### WORK TO COMPLETE
Set down, please, the line that contains "This screenshot has width=393, height=318." and every line that follows it to the end of the records, exactly; do not include pictures.

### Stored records
++++++++++

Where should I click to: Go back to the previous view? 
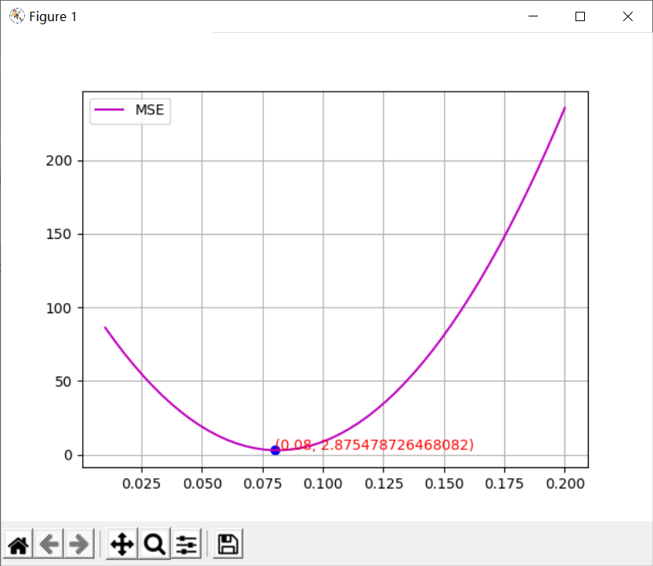[x=49, y=544]
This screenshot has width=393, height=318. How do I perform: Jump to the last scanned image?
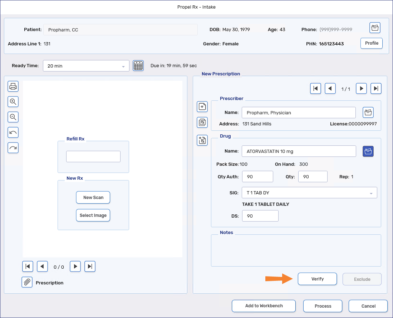[90, 267]
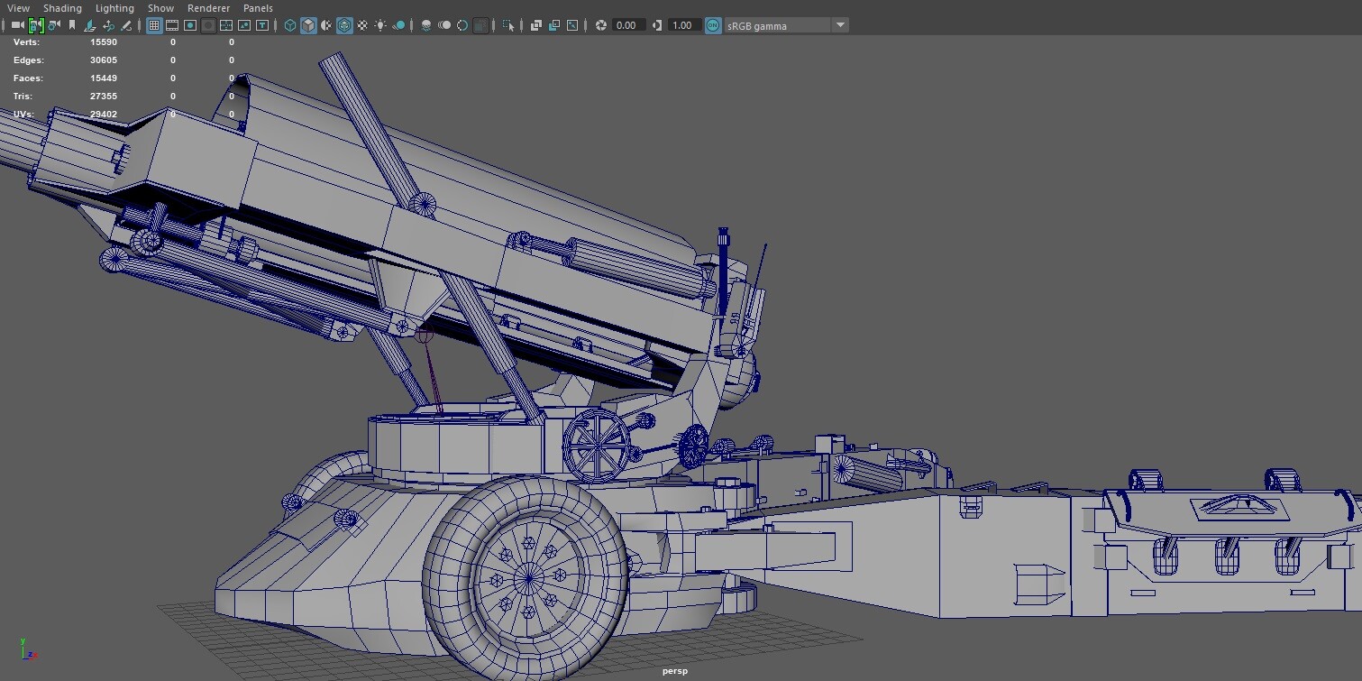Click the Isolate Select icon
This screenshot has width=1362, height=681.
(x=509, y=25)
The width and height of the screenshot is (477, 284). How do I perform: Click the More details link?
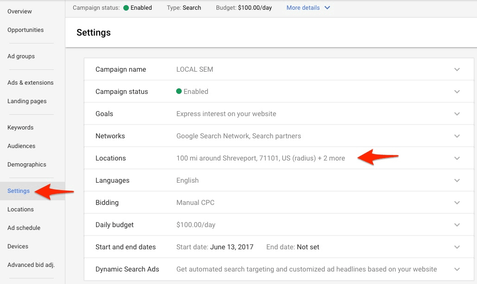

++++++++++

### OUTPUT FOR THIS TASK
This screenshot has width=393, height=318. How do I perform: Jump to the last scanned image?
[90, 267]
Click the Isolate Select icon
This screenshot has width=1362, height=681.
(x=509, y=25)
The width and height of the screenshot is (477, 284). How do I perform: Click the More details link?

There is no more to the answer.